Leaves of opt3-3 Plants Accumulate Less Cd Than Leaves of Wild-Type Plants. (A) The concentration of Cd in roots and shoots of wild-type and opt3-3 mutant plants grown for 4 d with 25 μM CdCl₂. Shown are mean values ± se; n = 3. Asterisks indicate statistically significant differences (*P ≤ 0.05 and **P ≤ 0.001). (B) Transcript abundance of the indicated genes was analyzed in roots of wild-type and opt3-3 plants, both grown hydroponically to the vegetative stage. Results are presented relative to expression of these genes in roots of wild-type plants designated as 1 (dashed line). Error bars indicate se (n = 6). Asterisks indicate statistically significant differences (*P ≤ 0.05 and **P ≤ 0.001, respectively).

Figure 10.

Model of OPT3 Function in Arabidopsis.

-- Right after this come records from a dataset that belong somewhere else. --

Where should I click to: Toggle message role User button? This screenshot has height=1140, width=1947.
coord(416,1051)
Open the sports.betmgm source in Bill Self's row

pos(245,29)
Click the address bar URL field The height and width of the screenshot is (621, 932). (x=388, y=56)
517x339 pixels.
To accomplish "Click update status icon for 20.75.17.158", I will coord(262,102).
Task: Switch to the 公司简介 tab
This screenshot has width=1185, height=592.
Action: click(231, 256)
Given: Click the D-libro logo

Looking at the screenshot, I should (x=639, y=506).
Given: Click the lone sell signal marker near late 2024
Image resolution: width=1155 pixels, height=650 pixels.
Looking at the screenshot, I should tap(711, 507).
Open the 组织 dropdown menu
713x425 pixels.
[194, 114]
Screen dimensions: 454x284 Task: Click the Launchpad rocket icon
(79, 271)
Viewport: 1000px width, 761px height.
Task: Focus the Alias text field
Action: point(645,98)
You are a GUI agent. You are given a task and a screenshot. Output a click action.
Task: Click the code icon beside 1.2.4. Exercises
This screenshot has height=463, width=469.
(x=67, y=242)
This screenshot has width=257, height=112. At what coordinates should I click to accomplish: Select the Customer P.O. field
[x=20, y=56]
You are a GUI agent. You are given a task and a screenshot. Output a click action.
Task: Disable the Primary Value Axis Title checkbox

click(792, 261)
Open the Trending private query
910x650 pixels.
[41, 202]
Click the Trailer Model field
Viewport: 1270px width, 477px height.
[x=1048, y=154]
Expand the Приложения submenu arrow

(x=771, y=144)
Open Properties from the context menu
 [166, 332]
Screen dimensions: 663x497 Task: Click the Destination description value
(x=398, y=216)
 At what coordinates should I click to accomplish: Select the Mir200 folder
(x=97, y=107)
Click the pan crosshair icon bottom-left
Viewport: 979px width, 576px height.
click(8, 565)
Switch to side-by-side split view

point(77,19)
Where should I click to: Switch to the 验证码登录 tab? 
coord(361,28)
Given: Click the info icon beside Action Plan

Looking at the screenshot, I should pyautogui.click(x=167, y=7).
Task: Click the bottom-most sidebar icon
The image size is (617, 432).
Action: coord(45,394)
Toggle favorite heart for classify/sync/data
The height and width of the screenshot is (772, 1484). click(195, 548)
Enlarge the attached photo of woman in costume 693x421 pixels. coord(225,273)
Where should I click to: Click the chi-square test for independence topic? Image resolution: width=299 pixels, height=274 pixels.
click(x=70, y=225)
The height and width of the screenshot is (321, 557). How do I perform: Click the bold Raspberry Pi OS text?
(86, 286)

This figure summarizes the proposed dual roles of OPT3 in the redistribution of Fe from source to sink tissues, in shoot-to-root signaling of shoot Fe status and its contribution to Cd partitioning in Arabidopsis. (A) OPT3 is expressed in CCs of the phloem that might differentiate into the transfer cells (TF) in minor veins of leaves and in nodes of stems. In these sites, OPT3 facilitates Fe loading into the phloem, possibly by direct xylem-to-phloem Fe transport. (B) At the whole-plant level, OPT3 is involved in redistribution of Fe from sources to sinks and Fe recirculation into roots. Iron recirculation into roots via OPT3 plays a signaling role by conveying Fe status of the shoot. (C) Although OPT3 transports Cd in vitro, it is likely that it mediates root-to-shoot partitioning of Cd indirectly by orchestrating shoot-to-root Fe signaling that, in turn, alters expression of genes encoding multispecific transition ion transporters (e.g., FPN2, MTP3, CAX2/4, ABCC1/2, and possibly others). These transporters facilitate vacuolar sequestration of Cd and its retention in the root, which in turn, affects root-to-shoot Cd partitioning and Cd resistance. XP, xylem parenchyma cells.